[Opening Records to process section]

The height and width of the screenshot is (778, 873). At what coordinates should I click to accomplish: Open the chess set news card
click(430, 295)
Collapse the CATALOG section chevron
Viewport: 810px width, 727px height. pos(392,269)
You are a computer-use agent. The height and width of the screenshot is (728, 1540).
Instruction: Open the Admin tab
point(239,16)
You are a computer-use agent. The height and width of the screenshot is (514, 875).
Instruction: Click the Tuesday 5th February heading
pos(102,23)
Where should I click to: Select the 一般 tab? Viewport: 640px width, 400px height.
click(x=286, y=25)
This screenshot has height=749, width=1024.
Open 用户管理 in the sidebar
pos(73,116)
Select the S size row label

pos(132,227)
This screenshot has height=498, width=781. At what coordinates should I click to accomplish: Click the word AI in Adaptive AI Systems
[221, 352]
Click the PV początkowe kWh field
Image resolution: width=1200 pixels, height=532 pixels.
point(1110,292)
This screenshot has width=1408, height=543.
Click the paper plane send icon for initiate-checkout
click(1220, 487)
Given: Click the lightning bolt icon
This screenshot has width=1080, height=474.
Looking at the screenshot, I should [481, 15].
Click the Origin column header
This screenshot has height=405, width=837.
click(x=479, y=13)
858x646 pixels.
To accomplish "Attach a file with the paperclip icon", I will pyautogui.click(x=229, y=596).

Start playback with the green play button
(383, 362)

[Closing Records to process section]

### Work instruction
Scan the records for the string "computer" and show every line that contains it.

### Exercise answer
You are a computer-use agent. The height and width of the screenshot is (728, 1540).
You are a computer-use agent. The height and width of the screenshot is (514, 875).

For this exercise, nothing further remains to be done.